▶ _Given problem 1_: In the letter on valuing ecosystem services, which book by Carolyn Brown is cited?
▶ _Given problem 2_: Carry on the letter on valuing ecosystem services, picking up after its final sentence.

-------- Text provided

We thank Calow [1] for his Letter supporting our recommendation for the use of the ecosystem services approach as the common currency for risk assessment and management [2]. However, he also expressed concern about capturing the preferences that the public have for the services that they get from ecosystems in a way that can be weighed against the inevitable cost of interventions. This is a valid concern.
Calow advocates monetary terms [1, 3]. As we noted, preferences (i.e., ecosystem services valuation) can be captured in monetary or non-monetary terms [2]. However, Calow [1] does not acknowledge that other systems of valuation can usefully inform decision-making. In contrast, we side with writer Carolyn Brown, who in her book ‘The Trouble with Texas Cowboys’, aptly noted that money is just dirty paper. There are other, arguably better ways to value ecosystem services.
Monetization of changes in ecosystem services has substantial uncertainty because most ecosystem services are not traded in markets; thus, they have no set monetary value. Other methods of valuing ecosystem services also have uncertainty. However, economic methods of valuation such as indirect revealed preference (e.g., determining a value for clean air by comparing property values in areas with clean air compared to areas with polluted air), avoidance of costs (e.g., natural sewage treatment resulting in negligible impacts [4] vs costly treatment plants), and contingent valuation (e.g., hypothetical surveys of how individuals value incremental changes) are unreliable [5]. Monetization of ecosystem services is not always feasible, practical, nor desirable [6], particularly for complex social-ecological systems [7].
We fully agree with Calow [1] that the ecosystem services concept is anthropocentric – ecosystems have “rights” (i.e., we have duties toward them) because we value them for the benefits they provide for us. We also fully agree with a cost-benefit approach, with decisions based upon the preferences of those affected. But people and their well-being are more valuable than is capital accumulation [7].
We acknowledge that preferences based on money may be beneficial when considering aspects of some situations; however, this is not universally the case [8]. Complete reliance on monetary valuation in the case study of pesticide use to enhance banana production in Costa Rica [9] may be problematic rather than the opposite as Calow [1] suggests. The benefits of using pesticides are (relatively) easily quantified in monetary terms; however, the impacts on the nearby aquatic ecosystem (e.g., not just fish sold for human consumption but cultural values) cannot as readily be fully evaluated in such terms.

----------------
-------- Material shown

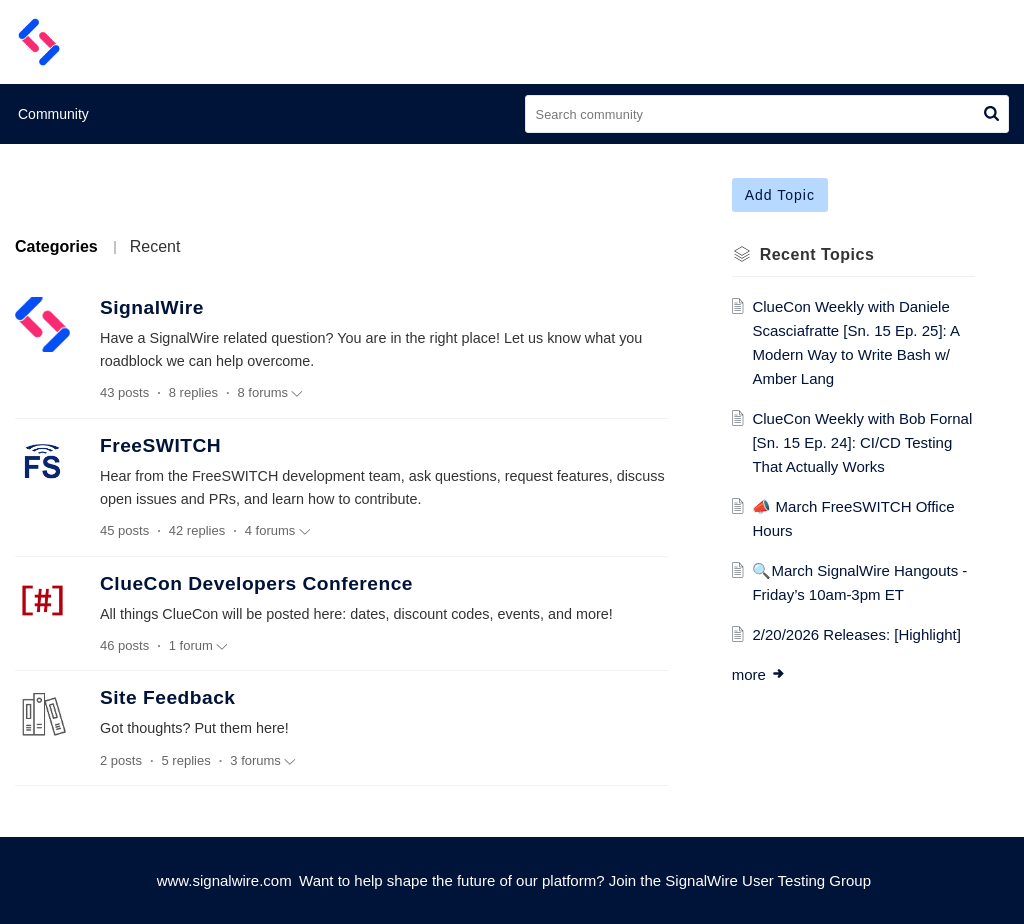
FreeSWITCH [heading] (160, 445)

----------------
-------- Material shown

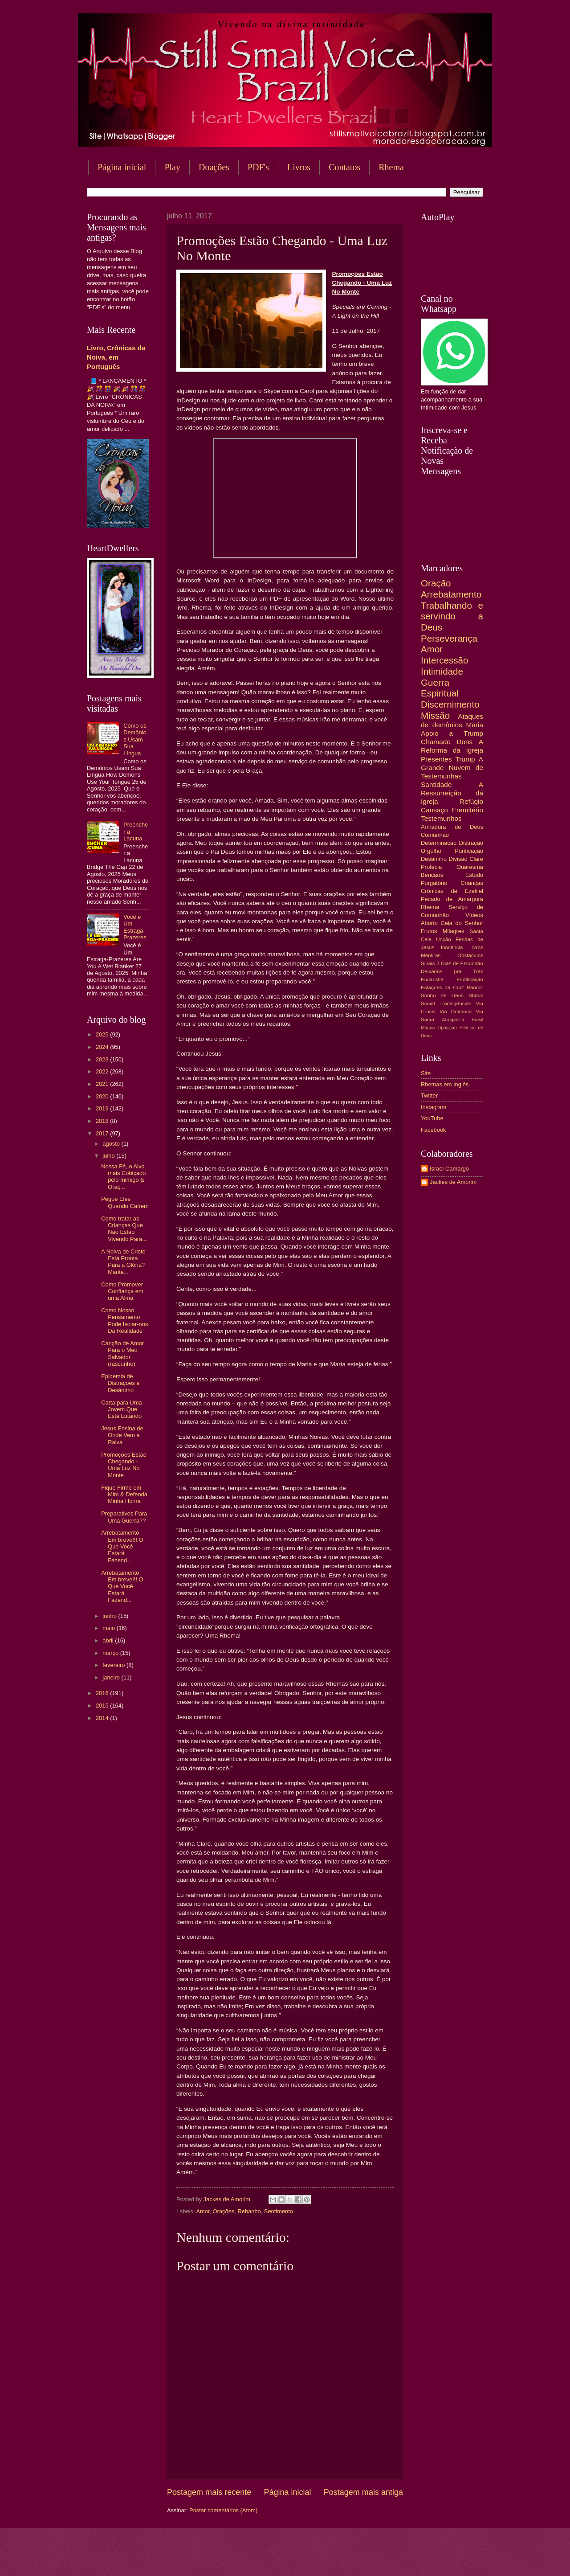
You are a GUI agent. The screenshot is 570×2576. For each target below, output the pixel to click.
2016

----------------

▶ _Expected answer 1_: 'The Trouble with Texas Cowboys'

▶ _Expected answer 2_:
More importantly, economic valuation of ecosystem services will vary significantly geographically. For instance, some developing countries may be focused on obvious material benefits such as the products obtained from nature, whereas others honor the natural world for cultural and spiritual reasons. In contrast, developed countries in general have the luxury of focusing on less obviously material benefits such as habitat and cultural services. And adaptive preferences can be an issue, for instance the situation in which people are not willing to pay monetarily for parks because they have adapted to a world without parks [10]. Valuation of ecosystem services should be based on a common unit that can be aggregated and compared [6]; money does not always meet this essential criterion.
Environmental management and decision-making should focus on the effects that decision alternatives will have on ecosystem services [2,11]; quantification of those effects should rely on sound economic principles. Economics does not necessarily imply monetization; rather, it is the discipline “concerned with the way in which resources are allocated among alternative uses to satisfy human wants” [12]. As such, economics as a science is concerned with understanding why people make the choices that they do. These choices need not be quantified in monetary terms. Calow seemingly equates monetization with economics; his arguments are based on economics yet couched in terms of money.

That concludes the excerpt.